This is an Open Group - both men and women are welcome to attend!
Park on Old Va Beach Rd. You won't be towed there!
The Prophetic King
Theme Verse:
“In the days of those kings the God of Heaven will set up a Kingdom which will never be destroyed, and that Kingdom will not be left for another people; it will crush and put an end to all these kingdoms, but it will itself endure forever.”
The Kingdom - Session 02
Set the Stage:
When all was lost because of Adam's sin, humanity quickly forgot about God. Most people were happy to go their own way and do their own thing. God knew it would be necessary to reintroduce Himself to mankind. He started that process through a man named Abraham and his descendants, who eventually became the nation of Israel.
When you look at it in the natural, the Israelites had a lot working against them in the Old Testament. They had to occupy a land with fortified cities. When they settled into that land, the peoples who surrounded them on all sides automatically became their enemies. And those enemies were pagans who worshipped false gods that they viewed as local deities, limited in power to the geographical area in which they were worshiped.
“God knew it would be necessary to reintroduce Himself to mankind.”
This last difficulty plagued the ancient Hebrew people worse than any other they faced as a nation. Time and again the Old Testament tells us how the Israelites fell away from following God and turned to the false gods of their neighbors and enemies, despite all the warnings and punishments God sent them. From our New Testament Christian perspective, it's tempting to think that the Israelites must have been out of their minds. If we consider the issue in its historical context, however, it becomes easier to sympathize with them.
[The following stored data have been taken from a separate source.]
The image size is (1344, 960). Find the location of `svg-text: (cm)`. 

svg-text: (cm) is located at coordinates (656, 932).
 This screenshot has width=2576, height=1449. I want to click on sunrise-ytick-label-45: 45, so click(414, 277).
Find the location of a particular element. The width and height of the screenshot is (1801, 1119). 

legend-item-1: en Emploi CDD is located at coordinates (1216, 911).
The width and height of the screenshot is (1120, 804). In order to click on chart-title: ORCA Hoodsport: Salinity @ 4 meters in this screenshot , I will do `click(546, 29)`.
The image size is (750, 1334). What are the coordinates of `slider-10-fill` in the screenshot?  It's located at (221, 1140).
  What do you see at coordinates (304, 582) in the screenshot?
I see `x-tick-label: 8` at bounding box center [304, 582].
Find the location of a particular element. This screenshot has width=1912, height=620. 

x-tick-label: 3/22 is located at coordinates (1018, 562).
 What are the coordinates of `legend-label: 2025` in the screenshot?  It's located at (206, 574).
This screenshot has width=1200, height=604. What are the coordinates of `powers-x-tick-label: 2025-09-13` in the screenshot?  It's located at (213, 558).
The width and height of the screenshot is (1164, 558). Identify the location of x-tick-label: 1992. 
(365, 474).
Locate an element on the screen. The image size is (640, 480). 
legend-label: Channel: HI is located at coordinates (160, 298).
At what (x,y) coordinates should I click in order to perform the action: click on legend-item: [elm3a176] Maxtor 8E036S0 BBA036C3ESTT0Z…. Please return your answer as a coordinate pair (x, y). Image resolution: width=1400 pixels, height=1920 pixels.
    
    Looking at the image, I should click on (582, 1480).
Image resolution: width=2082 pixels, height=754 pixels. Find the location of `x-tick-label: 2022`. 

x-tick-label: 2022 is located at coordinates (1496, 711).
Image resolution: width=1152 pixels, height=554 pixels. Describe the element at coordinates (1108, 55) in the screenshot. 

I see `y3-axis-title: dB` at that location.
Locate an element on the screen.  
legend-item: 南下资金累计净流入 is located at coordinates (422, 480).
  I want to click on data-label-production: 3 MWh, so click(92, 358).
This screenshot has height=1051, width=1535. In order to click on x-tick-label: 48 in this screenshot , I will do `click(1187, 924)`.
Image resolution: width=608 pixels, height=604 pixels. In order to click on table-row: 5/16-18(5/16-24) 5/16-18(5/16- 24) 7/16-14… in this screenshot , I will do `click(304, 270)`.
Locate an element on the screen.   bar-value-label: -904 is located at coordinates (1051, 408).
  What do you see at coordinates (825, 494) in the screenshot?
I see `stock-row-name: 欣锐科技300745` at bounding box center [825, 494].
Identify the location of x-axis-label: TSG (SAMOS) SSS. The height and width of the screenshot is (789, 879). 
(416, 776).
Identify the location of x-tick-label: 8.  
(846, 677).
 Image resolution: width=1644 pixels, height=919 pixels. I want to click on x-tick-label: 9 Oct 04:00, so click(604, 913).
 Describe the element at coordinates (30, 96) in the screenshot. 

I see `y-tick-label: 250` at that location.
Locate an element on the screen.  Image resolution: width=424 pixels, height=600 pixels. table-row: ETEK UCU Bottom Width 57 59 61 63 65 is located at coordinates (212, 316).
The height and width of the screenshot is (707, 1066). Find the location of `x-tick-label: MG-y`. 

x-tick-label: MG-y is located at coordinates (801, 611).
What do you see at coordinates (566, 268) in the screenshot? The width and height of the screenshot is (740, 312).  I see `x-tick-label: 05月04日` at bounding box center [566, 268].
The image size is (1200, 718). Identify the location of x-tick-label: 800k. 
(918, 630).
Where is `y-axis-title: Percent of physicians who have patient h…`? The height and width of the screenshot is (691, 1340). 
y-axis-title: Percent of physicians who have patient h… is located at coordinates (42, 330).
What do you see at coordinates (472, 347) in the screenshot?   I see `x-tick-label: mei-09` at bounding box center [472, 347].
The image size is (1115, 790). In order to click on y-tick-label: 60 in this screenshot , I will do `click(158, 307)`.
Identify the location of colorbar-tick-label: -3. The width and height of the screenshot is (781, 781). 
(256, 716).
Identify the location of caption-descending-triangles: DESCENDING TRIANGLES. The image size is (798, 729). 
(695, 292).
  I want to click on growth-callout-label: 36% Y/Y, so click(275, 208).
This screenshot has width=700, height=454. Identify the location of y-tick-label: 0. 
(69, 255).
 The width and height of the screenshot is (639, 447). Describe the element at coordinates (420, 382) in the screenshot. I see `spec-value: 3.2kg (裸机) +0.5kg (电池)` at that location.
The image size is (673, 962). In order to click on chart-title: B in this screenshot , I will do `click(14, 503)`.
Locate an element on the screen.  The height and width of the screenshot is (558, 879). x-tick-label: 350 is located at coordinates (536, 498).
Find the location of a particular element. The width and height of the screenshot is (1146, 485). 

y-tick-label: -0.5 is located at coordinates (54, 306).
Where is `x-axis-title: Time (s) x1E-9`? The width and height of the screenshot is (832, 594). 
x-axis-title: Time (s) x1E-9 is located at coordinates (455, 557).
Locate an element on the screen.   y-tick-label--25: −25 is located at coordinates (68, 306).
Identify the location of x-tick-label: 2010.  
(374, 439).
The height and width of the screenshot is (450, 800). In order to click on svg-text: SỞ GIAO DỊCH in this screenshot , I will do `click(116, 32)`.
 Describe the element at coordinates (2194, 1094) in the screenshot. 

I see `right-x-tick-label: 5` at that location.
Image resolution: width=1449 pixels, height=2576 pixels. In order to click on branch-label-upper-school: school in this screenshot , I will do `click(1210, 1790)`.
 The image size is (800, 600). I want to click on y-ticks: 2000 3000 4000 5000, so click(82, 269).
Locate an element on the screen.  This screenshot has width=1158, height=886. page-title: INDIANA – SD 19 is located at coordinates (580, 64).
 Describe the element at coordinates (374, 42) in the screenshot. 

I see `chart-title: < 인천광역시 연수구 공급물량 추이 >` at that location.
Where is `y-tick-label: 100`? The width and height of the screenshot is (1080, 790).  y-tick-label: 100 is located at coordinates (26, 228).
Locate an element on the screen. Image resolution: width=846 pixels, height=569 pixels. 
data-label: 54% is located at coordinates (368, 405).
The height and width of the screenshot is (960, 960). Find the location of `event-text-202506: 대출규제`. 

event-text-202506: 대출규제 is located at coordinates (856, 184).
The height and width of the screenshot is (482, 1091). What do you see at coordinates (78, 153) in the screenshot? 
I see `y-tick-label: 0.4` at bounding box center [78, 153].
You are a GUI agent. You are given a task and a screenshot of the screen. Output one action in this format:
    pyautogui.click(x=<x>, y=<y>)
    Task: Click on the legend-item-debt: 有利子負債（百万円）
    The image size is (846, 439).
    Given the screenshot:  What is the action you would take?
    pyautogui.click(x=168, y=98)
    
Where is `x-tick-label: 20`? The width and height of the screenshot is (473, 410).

“Time and again the Old Testament tells us how the Israelites fell away from following God and turned to the false gods of their neighbors and enemies.”
Israel's initial identity as a nation was shaped during their captivity as slaves to Pharaoh in Egypt. At that period of history, Egypt was the most powerful nation on earth. It was also a thoroughly pagan country where it was illegal to worship anyone other than the numerous Egyptian gods - the most important of whom was Pharaoh himself. The Hebrew people gradually forgot about the God of Abraham, Isaac and Jacob. When Moses returned to Egypt to set the people free, it is fairly clear that Yahweh was a pretty distant memory for them (see Exodus 6:8-9).
Old habits die hard. After their release from four hundred years of slavery and pagan worship under the Pharaohs, Israel had a difficult time seeing Yahweh as anything other than just another god: limited in power and influence, contending with other local gods. We see evidence of this all throughout the Old Testament - perhaps nowhere as clearly as in Exodus 32, when the golden calf was made at the foot of Mount Sinai. There the people thought Moses had died and God had fallen silent.